Requirement: Look below for the line that contains "Berliner Zeitung: Wie", then copy it and each following line exactly, through and including the line that contains "Wie Lichtsmog auf die Berliner wirkt (159, 500)".

Raw data:
++++

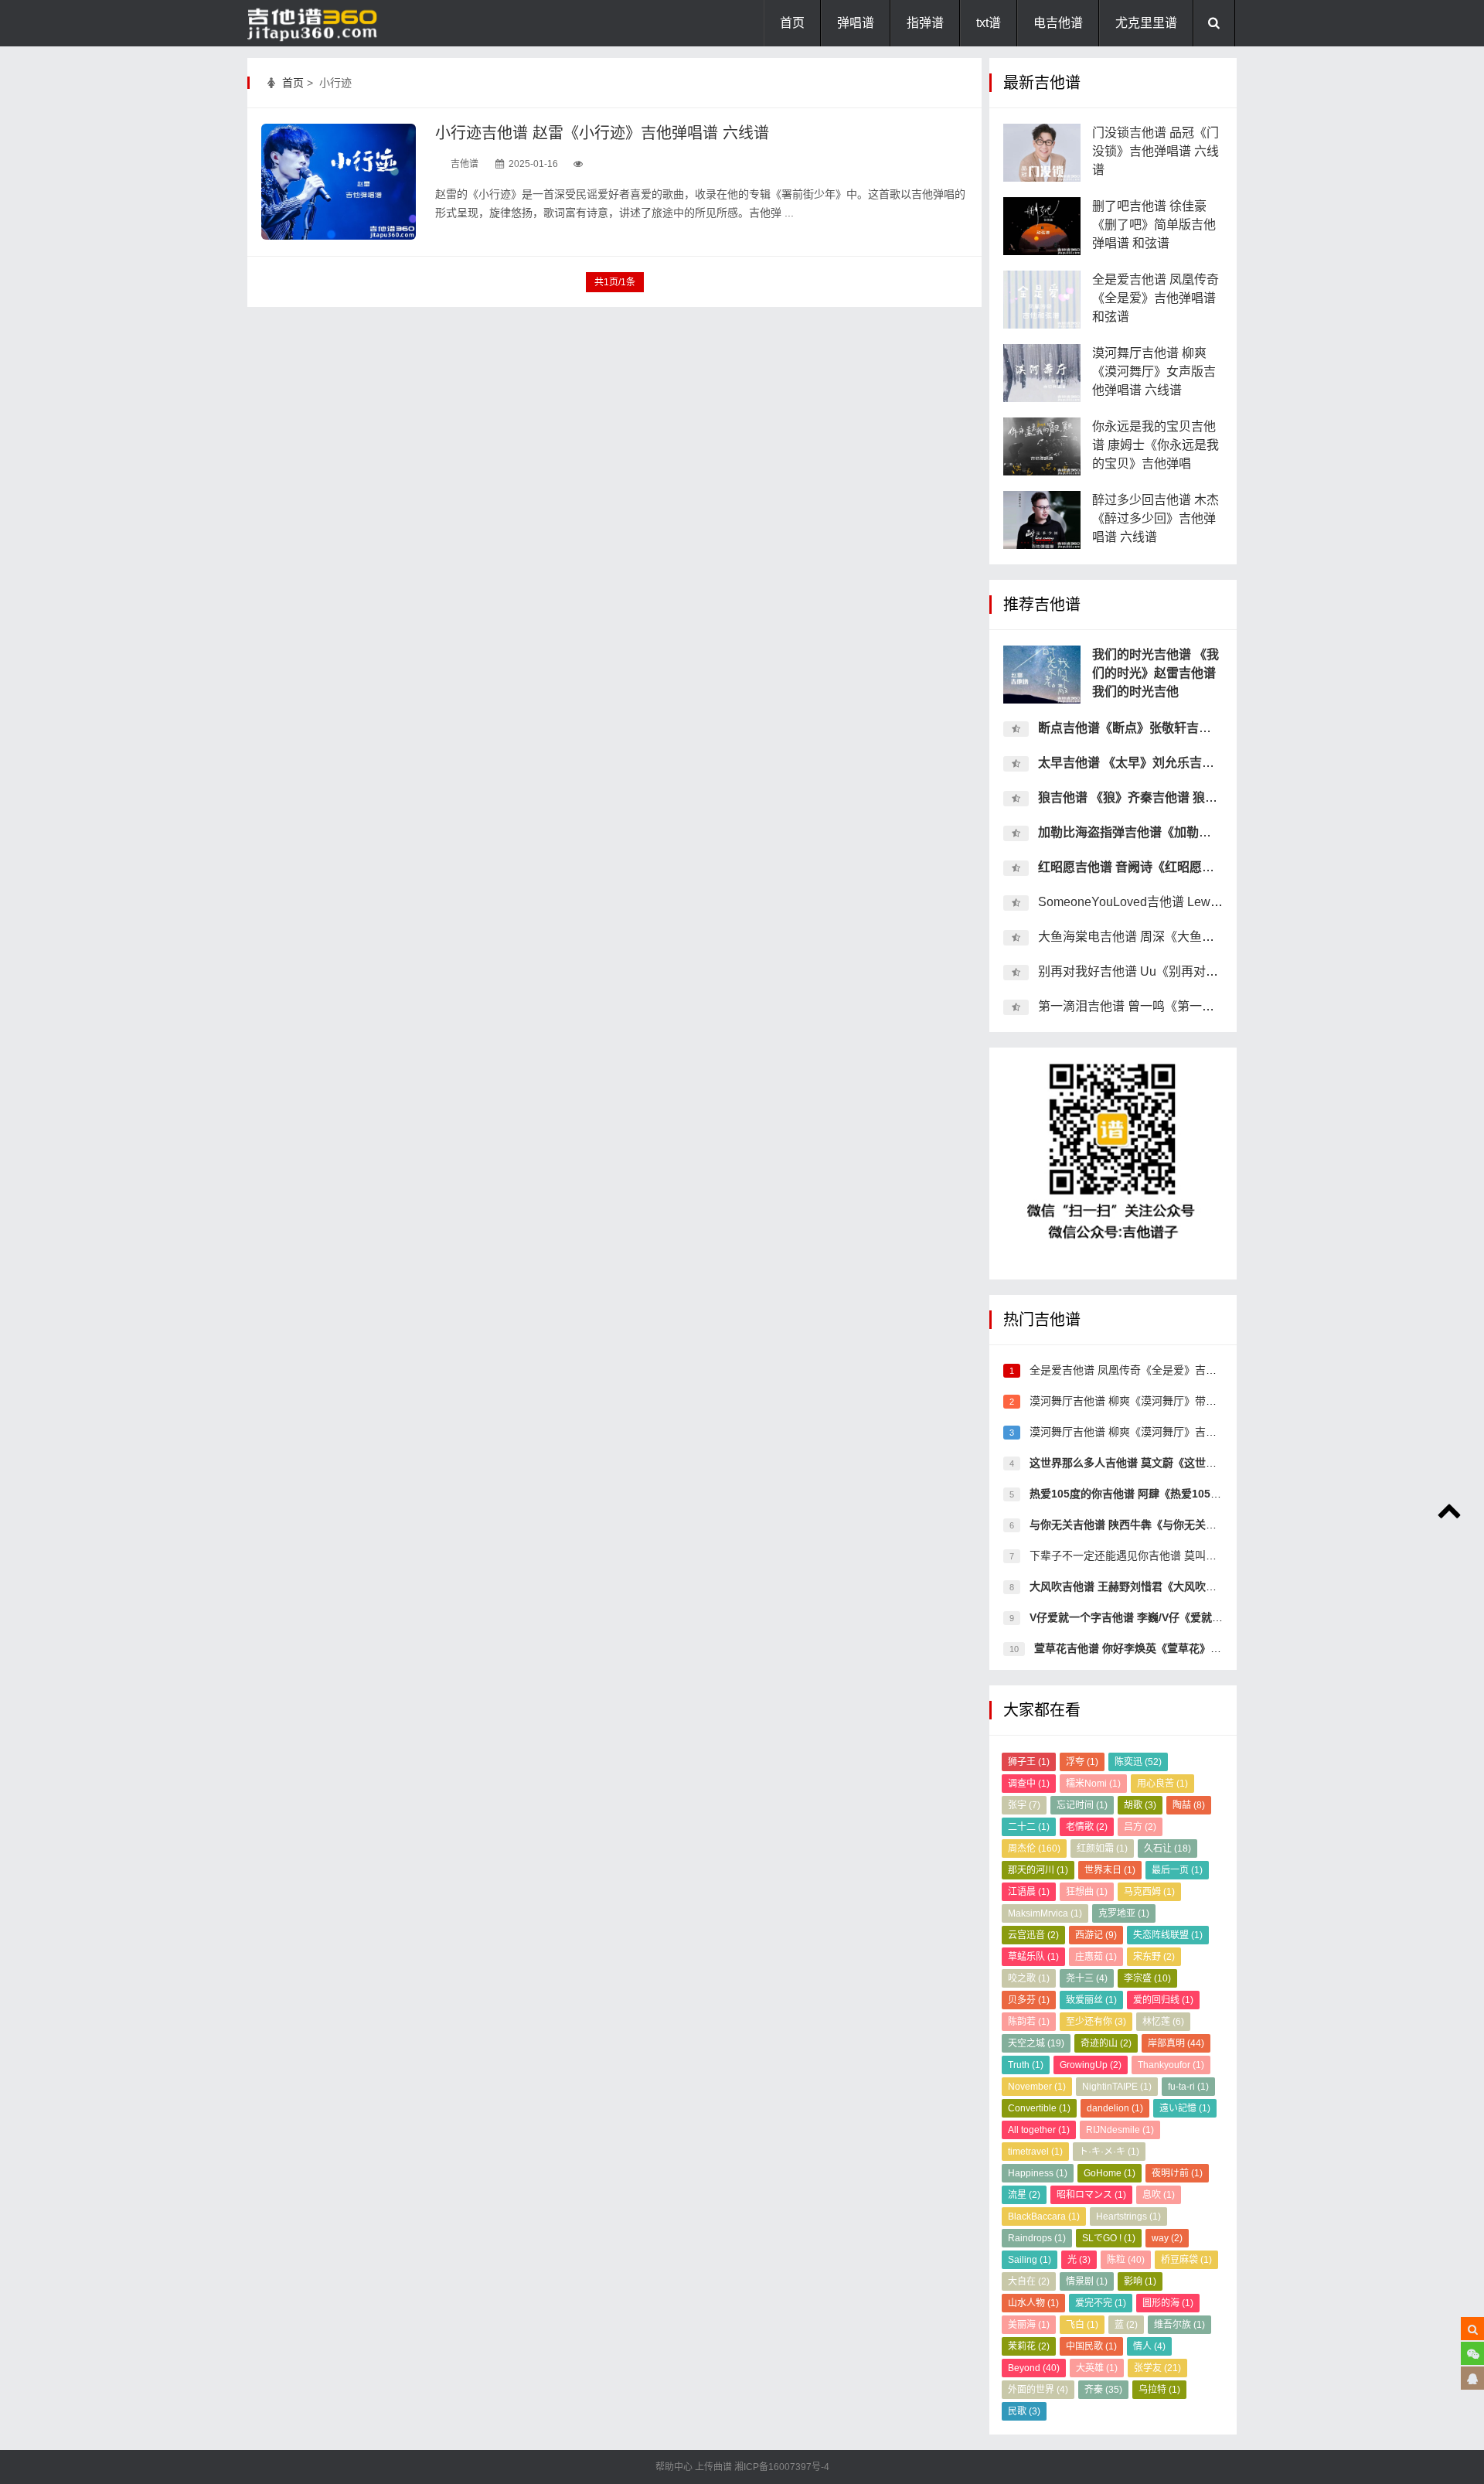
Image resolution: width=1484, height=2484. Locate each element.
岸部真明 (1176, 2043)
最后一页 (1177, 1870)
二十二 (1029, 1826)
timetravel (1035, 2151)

++++

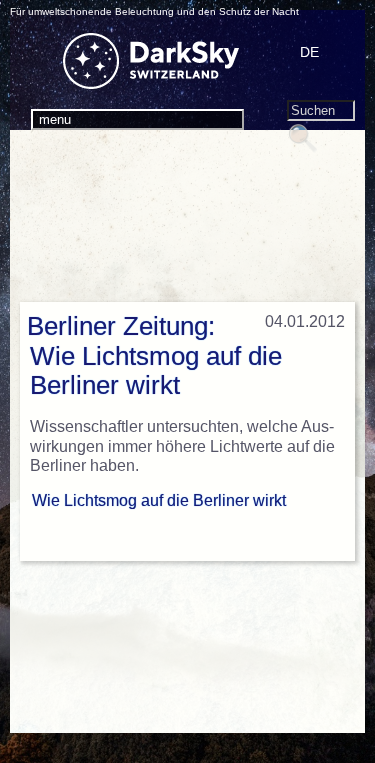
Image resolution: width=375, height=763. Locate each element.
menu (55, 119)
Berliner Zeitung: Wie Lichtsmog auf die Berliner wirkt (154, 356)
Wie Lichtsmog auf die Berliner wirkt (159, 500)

++++

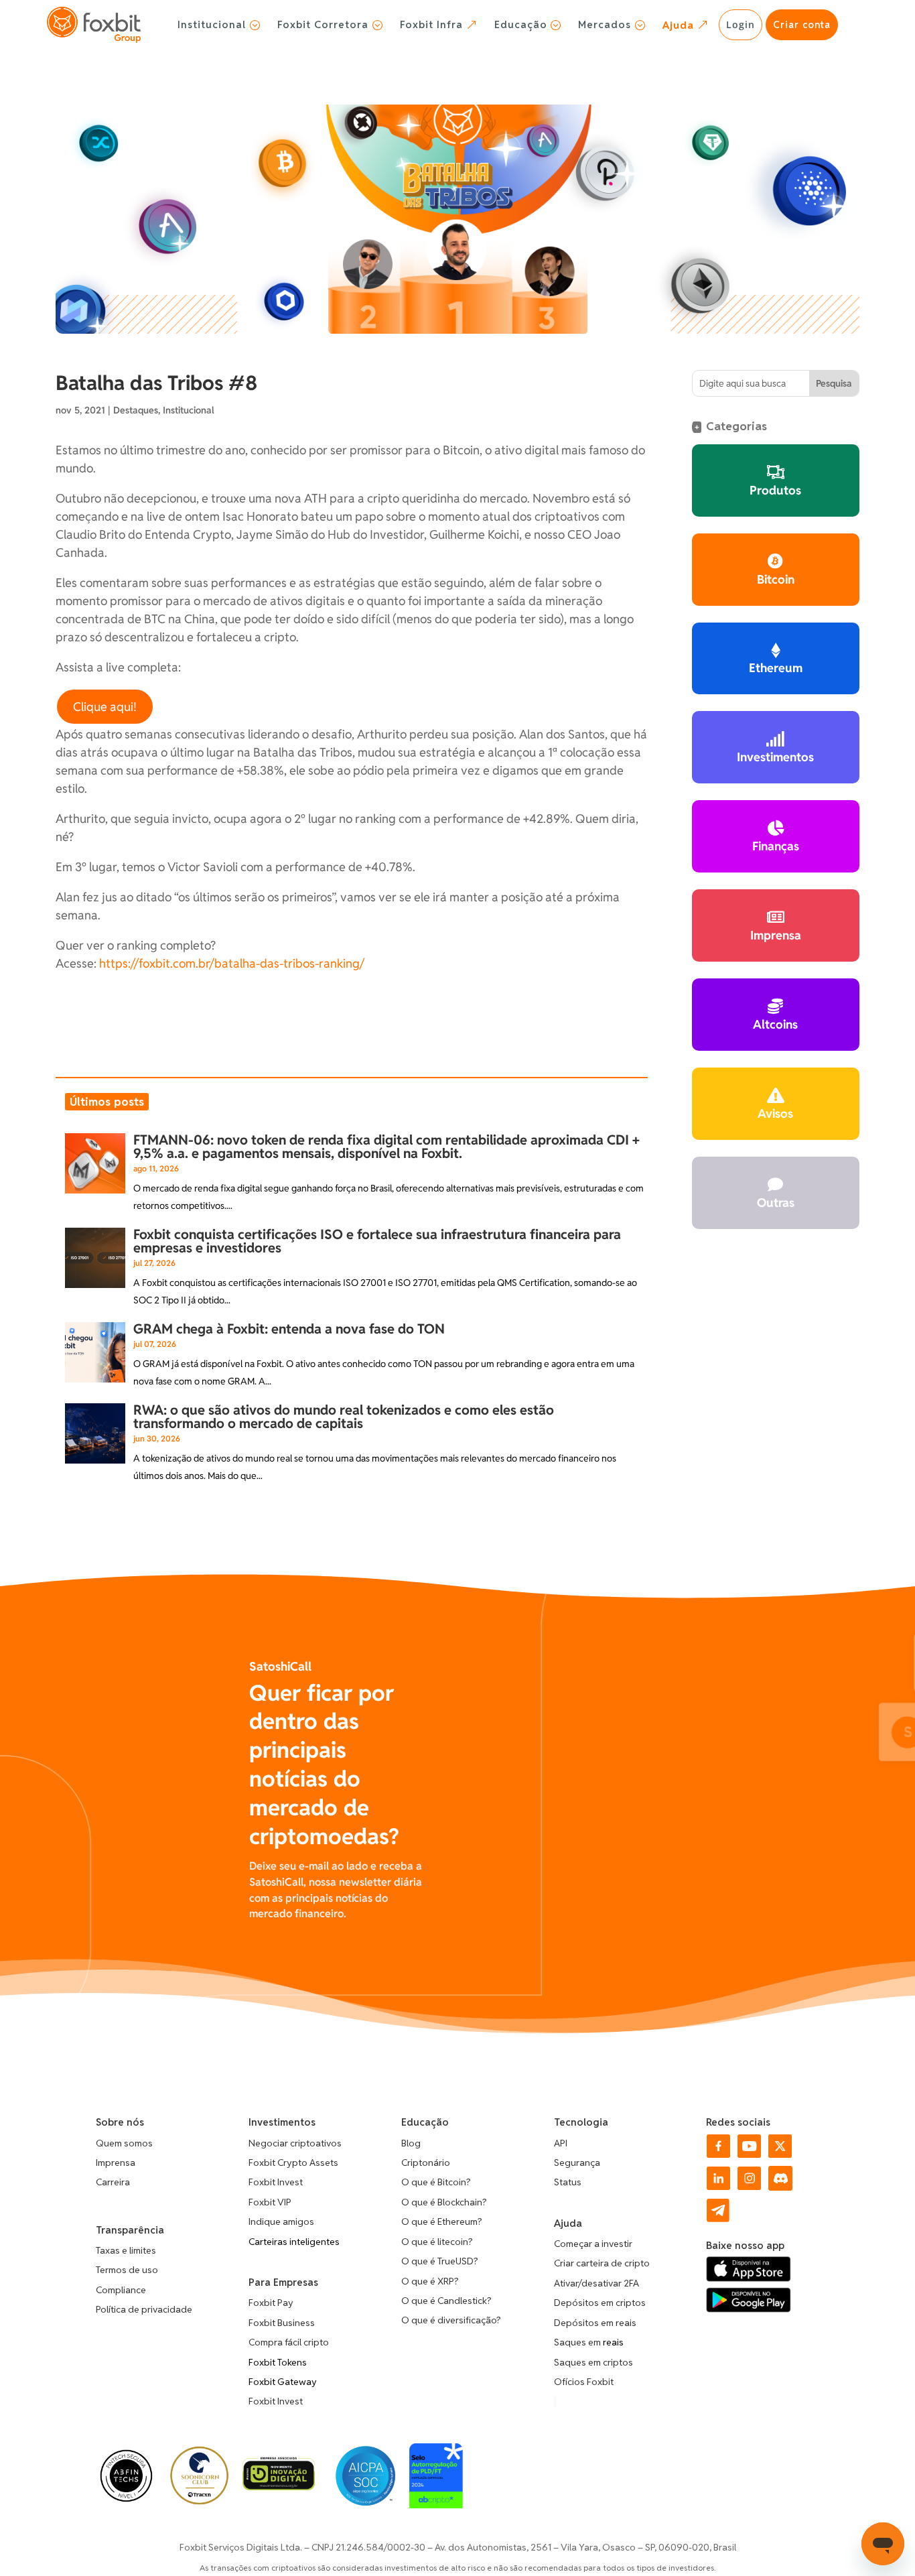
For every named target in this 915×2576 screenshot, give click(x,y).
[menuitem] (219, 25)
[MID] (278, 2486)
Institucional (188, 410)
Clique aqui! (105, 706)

++++

Solution:
Berliner Zeitung: Wie Lichtsmog auf die Berliner wirkt (154, 356)
Wie Lichtsmog auf die Berliner wirkt (159, 500)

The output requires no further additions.